[Entries taken from a collection]
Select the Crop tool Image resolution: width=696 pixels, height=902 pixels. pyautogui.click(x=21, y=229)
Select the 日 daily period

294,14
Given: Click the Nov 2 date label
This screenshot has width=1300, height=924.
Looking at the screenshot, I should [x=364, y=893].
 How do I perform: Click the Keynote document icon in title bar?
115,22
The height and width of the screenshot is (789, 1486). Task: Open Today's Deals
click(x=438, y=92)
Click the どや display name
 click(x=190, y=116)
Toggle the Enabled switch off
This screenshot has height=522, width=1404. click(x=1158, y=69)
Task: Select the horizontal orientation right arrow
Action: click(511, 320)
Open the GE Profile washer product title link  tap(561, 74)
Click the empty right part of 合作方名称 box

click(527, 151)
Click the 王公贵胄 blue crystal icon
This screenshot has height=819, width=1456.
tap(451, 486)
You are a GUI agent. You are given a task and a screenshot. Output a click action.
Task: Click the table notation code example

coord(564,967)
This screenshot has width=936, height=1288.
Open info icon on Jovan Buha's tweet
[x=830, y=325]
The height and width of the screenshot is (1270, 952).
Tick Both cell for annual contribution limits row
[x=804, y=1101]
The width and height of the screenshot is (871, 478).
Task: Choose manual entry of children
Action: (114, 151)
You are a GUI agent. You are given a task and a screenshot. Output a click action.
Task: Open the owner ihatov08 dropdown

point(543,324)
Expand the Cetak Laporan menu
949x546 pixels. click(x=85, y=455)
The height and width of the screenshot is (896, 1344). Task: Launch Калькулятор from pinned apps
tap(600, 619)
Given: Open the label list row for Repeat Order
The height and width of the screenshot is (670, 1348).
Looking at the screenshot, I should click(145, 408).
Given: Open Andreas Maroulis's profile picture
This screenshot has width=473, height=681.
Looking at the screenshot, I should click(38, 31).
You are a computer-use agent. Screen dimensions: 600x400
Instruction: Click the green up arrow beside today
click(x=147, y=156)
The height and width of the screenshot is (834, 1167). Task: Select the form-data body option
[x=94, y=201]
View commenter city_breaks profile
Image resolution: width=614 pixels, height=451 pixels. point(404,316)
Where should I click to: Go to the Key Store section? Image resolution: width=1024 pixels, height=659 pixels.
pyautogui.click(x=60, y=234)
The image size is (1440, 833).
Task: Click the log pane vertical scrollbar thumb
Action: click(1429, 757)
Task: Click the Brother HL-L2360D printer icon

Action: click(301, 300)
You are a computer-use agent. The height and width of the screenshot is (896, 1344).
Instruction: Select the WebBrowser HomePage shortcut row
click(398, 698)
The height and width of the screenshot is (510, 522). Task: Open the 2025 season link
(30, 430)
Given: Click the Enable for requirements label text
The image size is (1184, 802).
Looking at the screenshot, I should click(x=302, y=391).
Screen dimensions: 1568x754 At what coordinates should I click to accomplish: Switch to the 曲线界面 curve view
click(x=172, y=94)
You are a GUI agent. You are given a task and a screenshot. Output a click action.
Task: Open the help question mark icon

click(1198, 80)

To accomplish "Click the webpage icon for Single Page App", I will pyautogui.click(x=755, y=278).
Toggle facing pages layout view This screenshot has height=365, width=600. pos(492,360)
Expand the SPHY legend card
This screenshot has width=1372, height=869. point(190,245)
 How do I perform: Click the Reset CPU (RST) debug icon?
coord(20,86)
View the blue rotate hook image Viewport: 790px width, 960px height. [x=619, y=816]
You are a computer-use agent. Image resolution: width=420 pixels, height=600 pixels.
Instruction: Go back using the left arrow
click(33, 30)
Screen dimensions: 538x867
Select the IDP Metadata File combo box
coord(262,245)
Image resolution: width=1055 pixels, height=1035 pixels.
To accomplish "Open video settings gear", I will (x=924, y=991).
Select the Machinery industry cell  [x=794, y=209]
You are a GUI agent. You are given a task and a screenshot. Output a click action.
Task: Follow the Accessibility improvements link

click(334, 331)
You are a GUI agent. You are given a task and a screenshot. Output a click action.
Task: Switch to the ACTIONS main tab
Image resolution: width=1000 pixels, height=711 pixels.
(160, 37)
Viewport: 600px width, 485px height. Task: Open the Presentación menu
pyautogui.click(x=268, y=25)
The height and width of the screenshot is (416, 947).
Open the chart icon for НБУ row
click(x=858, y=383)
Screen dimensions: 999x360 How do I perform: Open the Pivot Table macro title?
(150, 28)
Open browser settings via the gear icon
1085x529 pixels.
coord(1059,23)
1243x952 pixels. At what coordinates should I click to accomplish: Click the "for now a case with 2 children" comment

- **What to produce**: Type the data out again, exactly.

- **Response for this exercise**:
Select the Crop tool Image resolution: width=696 pixels, height=902 pixels. pyautogui.click(x=21, y=229)
Select the 日 daily period

294,14
Given: Click the Nov 2 date label
This screenshot has width=1300, height=924.
Looking at the screenshot, I should [x=364, y=893].
 How do I perform: Click the Keynote document icon in title bar?
115,22
The height and width of the screenshot is (789, 1486). Task: Open Today's Deals
click(x=438, y=92)
Click the どや display name
 click(x=190, y=116)
Toggle the Enabled switch off
This screenshot has height=522, width=1404. click(x=1158, y=69)
Task: Select the horizontal orientation right arrow
Action: click(511, 320)
Open the GE Profile washer product title link  tap(561, 74)
Click the empty right part of 合作方名称 box

click(527, 151)
Click the 王公贵胄 blue crystal icon
This screenshot has height=819, width=1456.
tap(451, 486)
You are a GUI agent. You are given a task and a screenshot. Output a click action.
Task: Click the table notation code example

coord(564,967)
This screenshot has width=936, height=1288.
Open info icon on Jovan Buha's tweet
[x=830, y=325]
The height and width of the screenshot is (1270, 952).
Tick Both cell for annual contribution limits row
[x=804, y=1101]
The width and height of the screenshot is (871, 478).
Task: Choose manual entry of children
Action: (114, 151)
You are a GUI agent. You are given a task and a screenshot. Output a click action.
Task: Open the owner ihatov08 dropdown

point(543,324)
Expand the Cetak Laporan menu
949x546 pixels. click(x=85, y=455)
The height and width of the screenshot is (896, 1344). Task: Launch Калькулятор from pinned apps
tap(600, 619)
Given: Open the label list row for Repeat Order
The height and width of the screenshot is (670, 1348).
Looking at the screenshot, I should click(145, 408).
Given: Open Andreas Maroulis's profile picture
This screenshot has width=473, height=681.
Looking at the screenshot, I should click(38, 31).
You are a computer-use agent. Screen dimensions: 600x400
Instruction: Click the green up arrow beside today
click(x=147, y=156)
The height and width of the screenshot is (834, 1167). Task: Select the form-data body option
[x=94, y=201]
View commenter city_breaks profile
Image resolution: width=614 pixels, height=451 pixels. point(404,316)
Where should I click to: Go to the Key Store section? Image resolution: width=1024 pixels, height=659 pixels.
pyautogui.click(x=60, y=234)
The image size is (1440, 833).
Task: Click the log pane vertical scrollbar thumb
Action: click(1429, 757)
Task: Click the Brother HL-L2360D printer icon

Action: click(301, 300)
You are a computer-use agent. The height and width of the screenshot is (896, 1344).
Instruction: Select the WebBrowser HomePage shortcut row
click(398, 698)
The height and width of the screenshot is (510, 522). Task: Open the 2025 season link
(30, 430)
Given: Click the Enable for requirements label text
The image size is (1184, 802).
Looking at the screenshot, I should click(x=302, y=391).
Screen dimensions: 1568x754 At what coordinates should I click to accomplish: Switch to the 曲线界面 curve view
click(x=172, y=94)
You are a GUI agent. You are given a task and a screenshot. Output a click action.
Task: Open the help question mark icon

click(1198, 80)

To accomplish "Click the webpage icon for Single Page App", I will pyautogui.click(x=755, y=278).
Toggle facing pages layout view This screenshot has height=365, width=600. pos(492,360)
Expand the SPHY legend card
This screenshot has width=1372, height=869. point(190,245)
 How do I perform: Click the Reset CPU (RST) debug icon?
coord(20,86)
View the blue rotate hook image Viewport: 790px width, 960px height. [x=619, y=816]
You are a computer-use agent. Image resolution: width=420 pixels, height=600 pixels.
Instruction: Go back using the left arrow
click(33, 30)
Screen dimensions: 538x867
Select the IDP Metadata File combo box
coord(262,245)
Image resolution: width=1055 pixels, height=1035 pixels.
To accomplish "Open video settings gear", I will (x=924, y=991).
Select the Machinery industry cell  [x=794, y=209]
You are a GUI agent. You are given a task and a screenshot. Output a click action.
Task: Follow the Accessibility improvements link

click(334, 331)
You are a GUI agent. You are given a task and a screenshot. Output a click action.
Task: Switch to the ACTIONS main tab
Image resolution: width=1000 pixels, height=711 pixels.
(160, 37)
Viewport: 600px width, 485px height. Task: Open the Presentación menu
pyautogui.click(x=268, y=25)
The height and width of the screenshot is (416, 947).
Open the chart icon for НБУ row
click(x=858, y=383)
Screen dimensions: 999x360 How do I perform: Open the Pivot Table macro title?
(150, 28)
Open browser settings via the gear icon
1085x529 pixels.
coord(1059,23)
1243x952 pixels. At what coordinates should I click to accomplish: Click the "for now a case with 2 children" comment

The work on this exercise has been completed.